To link the expression of the syOC gene to the observed H2O2 tolerance, RT-qPCR analysis was performed on WT cells grown in the presence of H2O2 as described above. Samples were collected at the beginning of the experiment (t = 0) and after 0.5, 1, 3, and 6 h of growth in the absence (Figure 2A, right panel) or presence of H2O2 (Figures 2B–E, right panel). While in control conditions syOC was continuously expressed, in the presence of H2O2 (independent of the concentration) the orthocaspase gene was down-regulated already after 30 min (Figures 2B–E, right panel). Interestingly, in the presence of 2 mM H2O2 expression of syOC decreased during the first hour, but later increased again to control level (Figure 2B, right panel). SyOC therefore might be important for normal growth at physiological conditions, but is redundant—or even counteractive—for adaptation to oxidative stress. A comprehensive study of this pseudo-orthocaspase gene of Synechocystis sp. PCC 6803 subjected to a broad range of stresses will be important in the future to clarify its expression patterns and activity.
Depletion of syOC Increases the Survival Rate During Oxidative Stress
To investigate a possible role of syOC in ROS-induced cell death, we performed a bacterial growth assay on BG-11 plates in the absence or presence of 2, 3.5, 5, or 10 mM H2O2. Cell suspension with an OD730 = 1 was diluted to decreasing concentrations ranging from 10–1 to 10–4, applied on the plates and grown for 4 days. Quantifying the number of colony forming units of wild type and ΔOC confirmed our previous results that high concentrations of H2O2 are lethal for Synechocystis sp. PCC 6803, as no colonies were observed even in highly concentrated starting droplets in the presence of 10 mM H2O2 (Figure 3A). WT cells were neither able to grow in the presence of 5 mM H2O2 and only in highest starting concentrations in the presence of 3.5 mM H2O2. However, the ΔOC mutant was more tolerant to H2O2; cells survived in the presence of 3.5 and even in the presence of 5 mM H2O2 (Figure 3A). We quantified the colony forming units at day 4 (Figure 3B). While growth of WT decreased already at an H2O2 concentration of 2 mM, the ΔOC mutant was not affected at this concentration (statistically significant, t-test, α = 0.05). Also at H2O2 concentrations of 3.5 and 5 mM the stress tolerance of the mutant was higher than that of WT, even though the growth rate decreased for both strains.

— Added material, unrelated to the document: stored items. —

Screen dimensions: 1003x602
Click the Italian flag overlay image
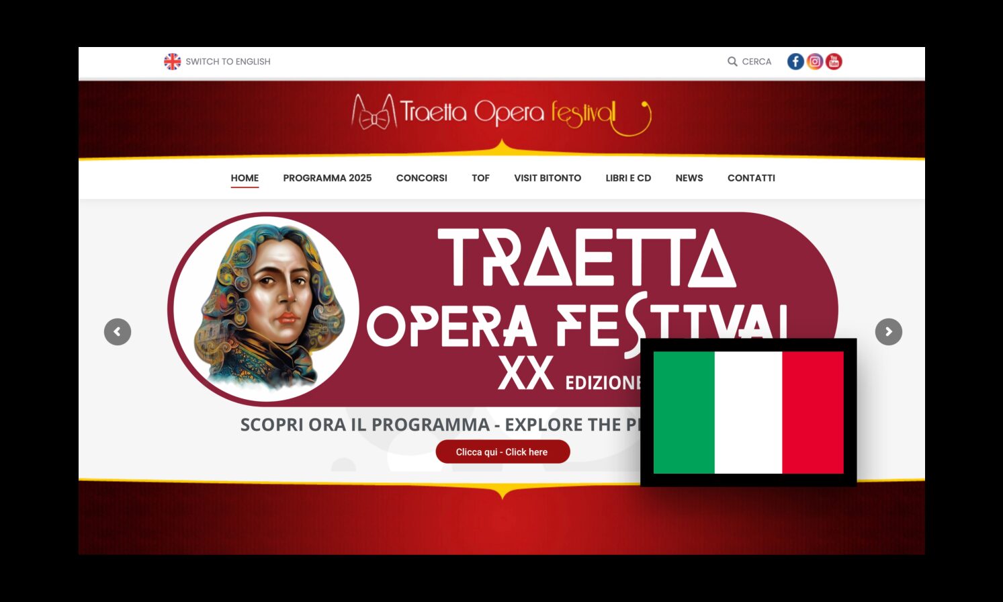coord(748,413)
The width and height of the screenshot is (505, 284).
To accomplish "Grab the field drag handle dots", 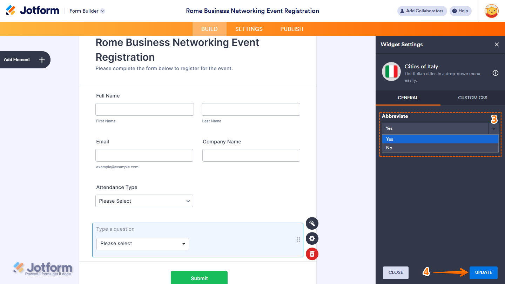I will click(x=299, y=240).
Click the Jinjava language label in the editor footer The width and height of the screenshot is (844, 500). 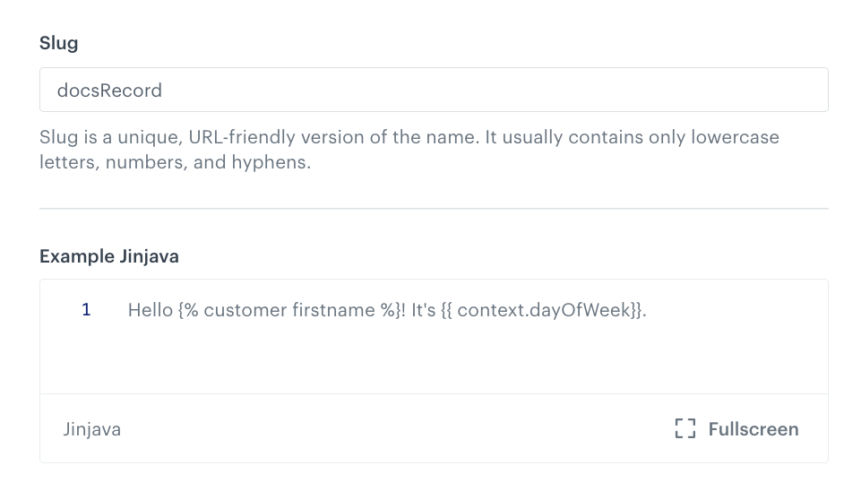tap(91, 429)
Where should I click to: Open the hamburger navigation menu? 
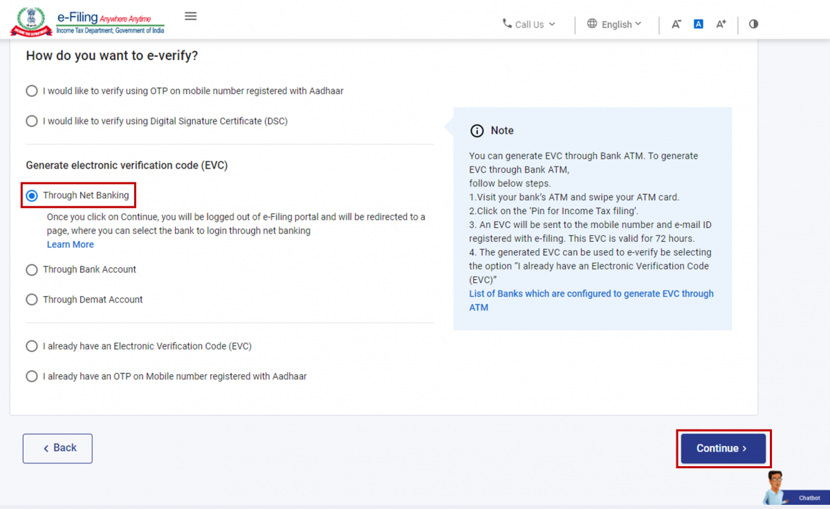pos(190,15)

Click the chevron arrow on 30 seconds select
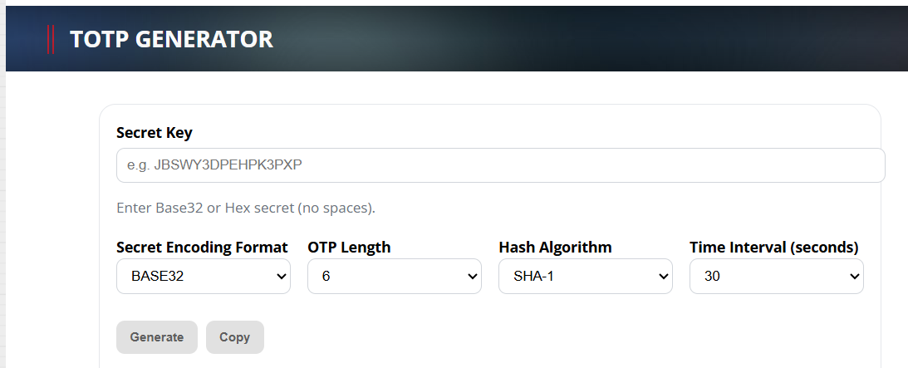[853, 277]
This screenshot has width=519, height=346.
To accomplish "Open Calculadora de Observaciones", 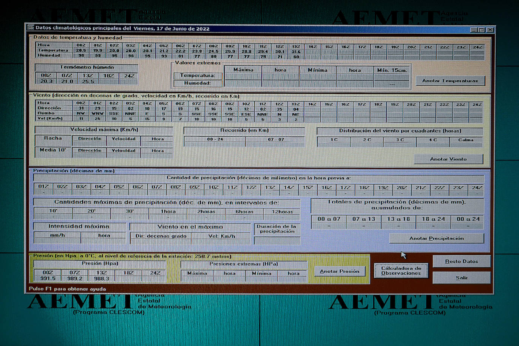I will [x=401, y=271].
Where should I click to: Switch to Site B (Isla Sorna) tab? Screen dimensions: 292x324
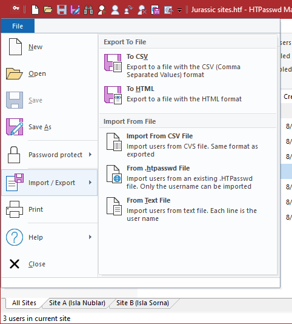tap(142, 303)
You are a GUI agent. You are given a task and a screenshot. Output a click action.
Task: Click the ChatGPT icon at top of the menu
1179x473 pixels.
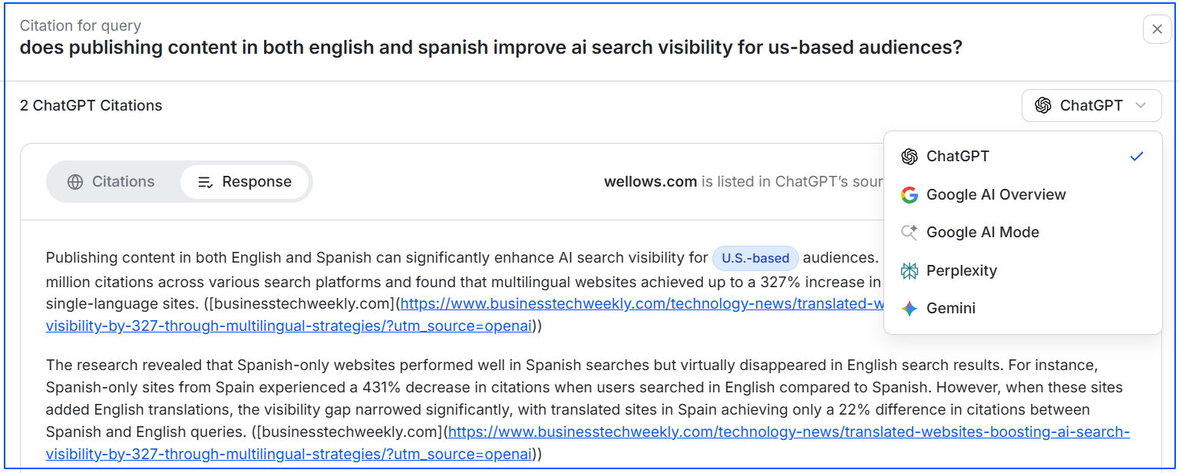pos(910,156)
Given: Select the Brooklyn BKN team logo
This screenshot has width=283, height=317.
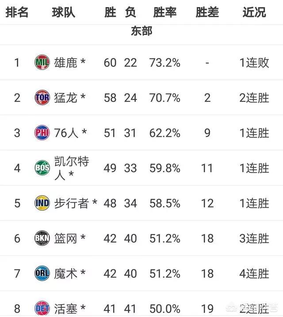Looking at the screenshot, I should click(x=42, y=238).

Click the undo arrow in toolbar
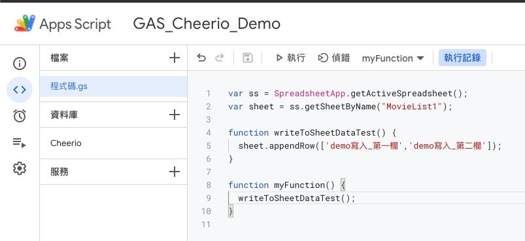click(201, 58)
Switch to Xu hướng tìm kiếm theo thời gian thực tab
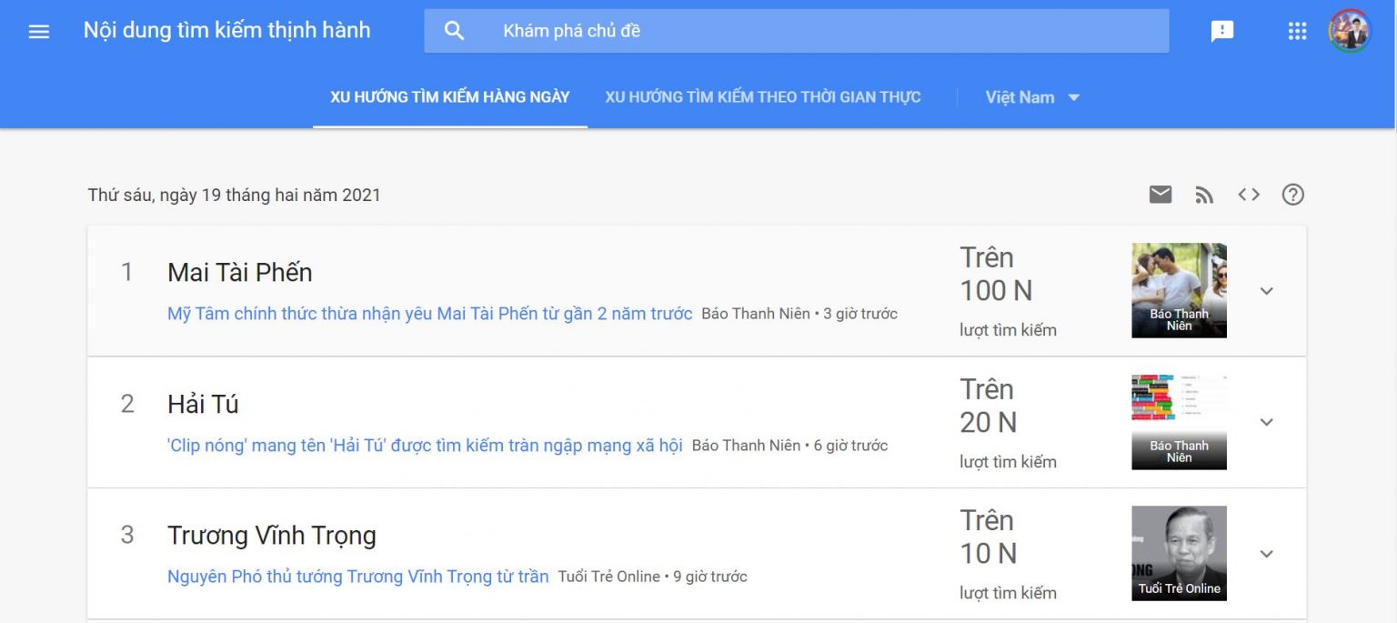Screen dimensions: 1397x623 coord(763,97)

Figure 3. ΔOC survives growth in higher concentrations of hydrogen peroxide compared to the wild type. Photos (A) and evaluation (B) of drop dilutions (ranging from 10–1 to 10–4 fold) of WT and ΔOC Synechocystis strains using BG-11 plates in the absence or presence of different concentrations of H2O2. This experiment was repeated three times with similar results. Logarithmic values of CFU/ml are means (±SEM) calculated from three biological and three technical replicates. Photos (C) and quantification (D) of the cell death assay after growth in the presence of 2 or 3.5 mM H2O2 for 24 h. Dead cells (Sytox green-positive) were counted under a microscope. The experiment is representative of three independent replicates. Asterisks indicate statistical difference by t-test (α = 0.05).

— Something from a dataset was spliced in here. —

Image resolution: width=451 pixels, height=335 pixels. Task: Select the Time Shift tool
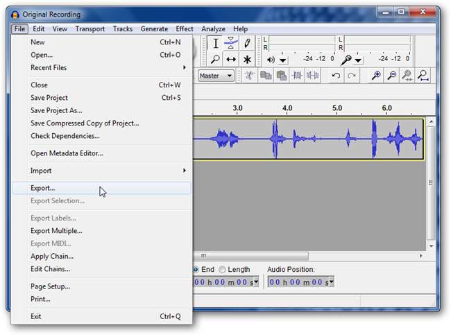231,60
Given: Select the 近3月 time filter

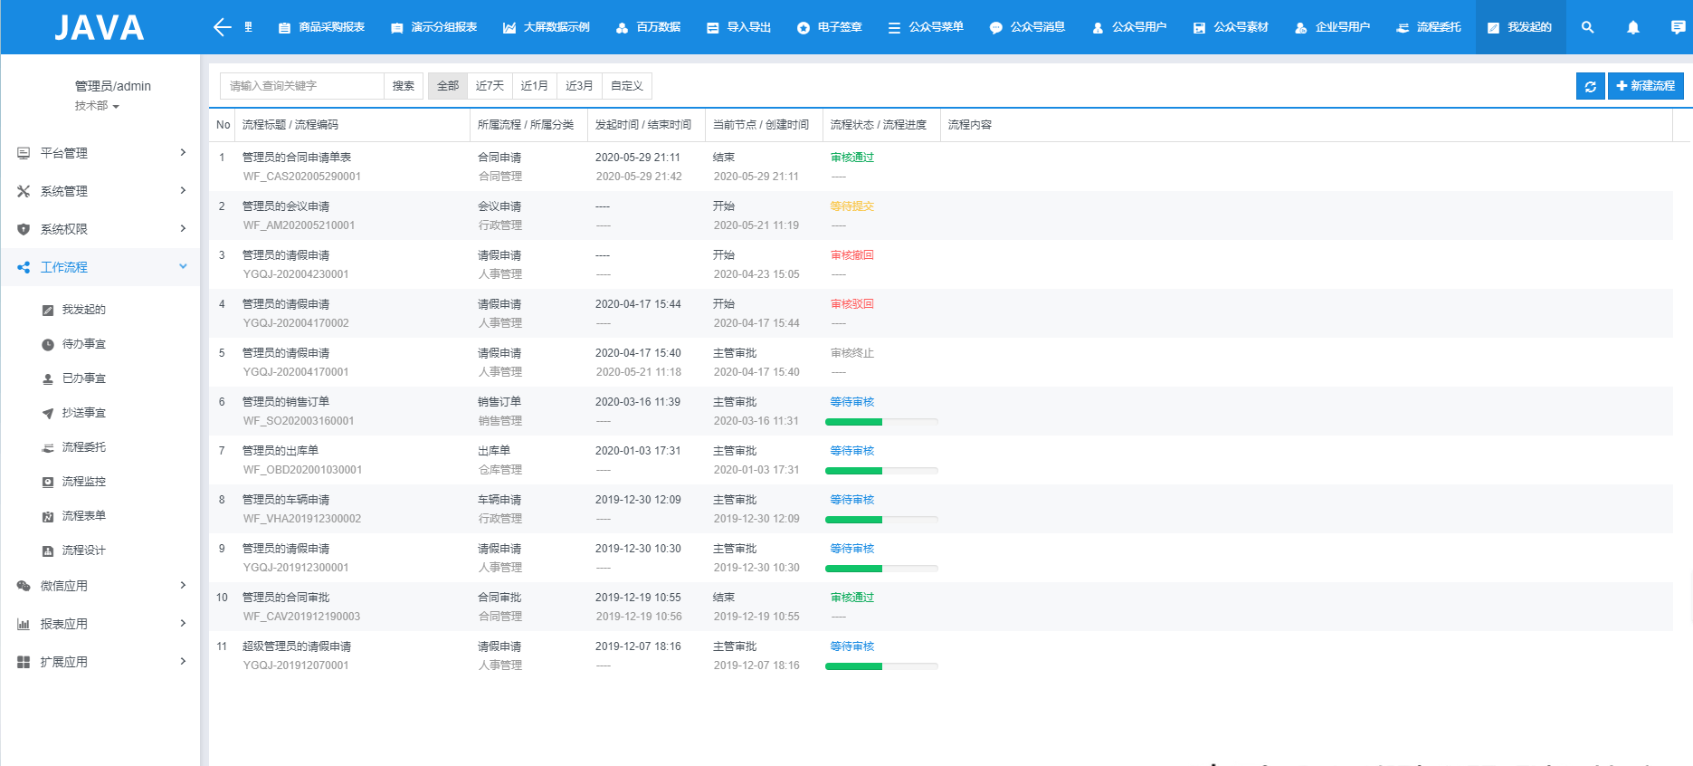Looking at the screenshot, I should [x=579, y=86].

To determine the viability of cells under oxidative stress a fluorescence assay (Zheng et al., 2013) was performed in liquid media. The number of dead cells was investigated after 12 and 24 h in the presence of 2 or 3.5 mM H2O2 (Figures 3C,D). While after 12 h the number of dead WT cells in the presence of 2 mM H2O2 was higher than the number of dead ΔOC cells, after 24 h the number was similar in both strains (Figure 3D), supporting our previous results (Figure 2). In the presence of 3.5 mM H2O2, all WT cells (100%) were dead after 12 h, while 50% of the ΔOC cells still were alive even after 24 h (Figure 3D). The pseudo-orthocaspase therefore indeed might function in stress-perception in Synechocystis sp. PCC 6803.

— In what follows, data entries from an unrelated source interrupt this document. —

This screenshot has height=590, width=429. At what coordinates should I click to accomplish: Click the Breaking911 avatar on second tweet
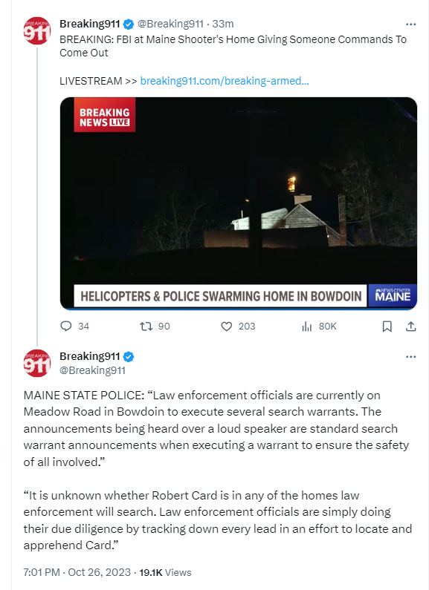tap(37, 363)
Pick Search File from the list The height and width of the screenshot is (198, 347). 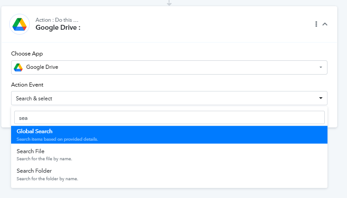(x=169, y=154)
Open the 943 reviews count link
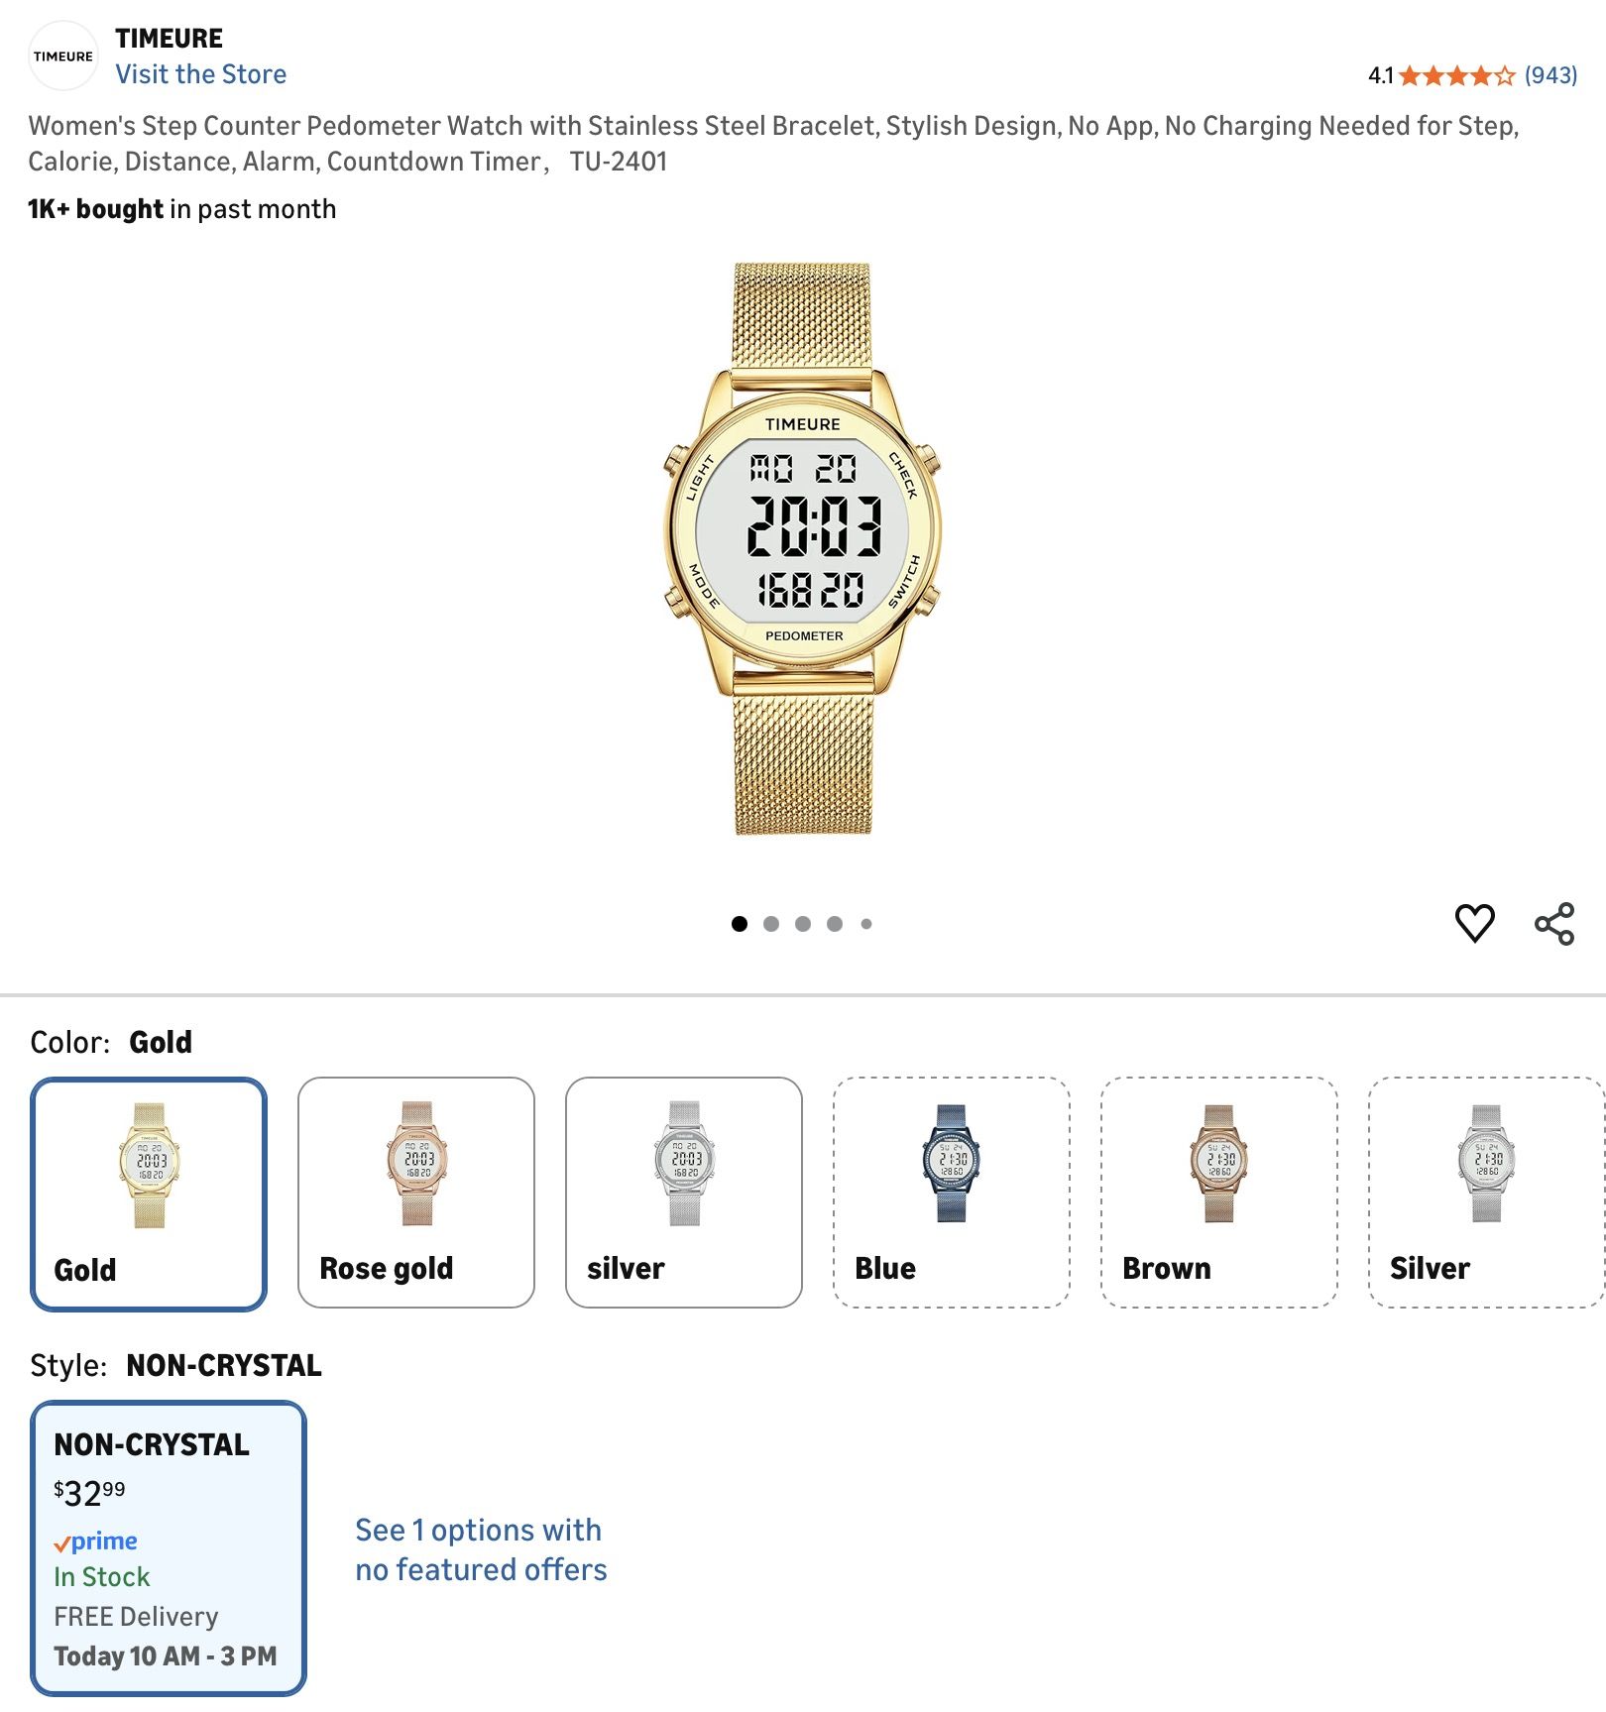The height and width of the screenshot is (1712, 1606). tap(1550, 75)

Identification of Differentially Expressed Proteins Under Oxidative Stress
To address whether the absence of syOC had an impact on the proteome of Synechocystis sp. PCC 6803, proteins of four independent biological replicates of WT and the ΔOC mutant strains, grown in the presence or absence of 3.5 mM H2O2 for 1 h, were purified and identified by mass spectrometry. In total, 2,288 proteins across all tested conditions were detected. After filtering non-robust detections, 1,634 proteins remained. Significant changes in active protein abundance were detected using a two-sample test (see “Materials and Methods” section) and are summarized in Supplementary Tables 3, 4. Comparing the ΔOC mutant and WT grown at control condition, 17 proteins were upregulated in ΔOC (Supplementary Table 3). Among these proteins, two DNA binding proteins PolA and Mfd (Q55971 and Q55750, respectively) were observed, predicted to be involved in nucleotide excision repair, and a serine peptidase DacB (Q55728), which is involved in peptidoglycan biosynthesis according to the KEGG database (Figures 4A,E).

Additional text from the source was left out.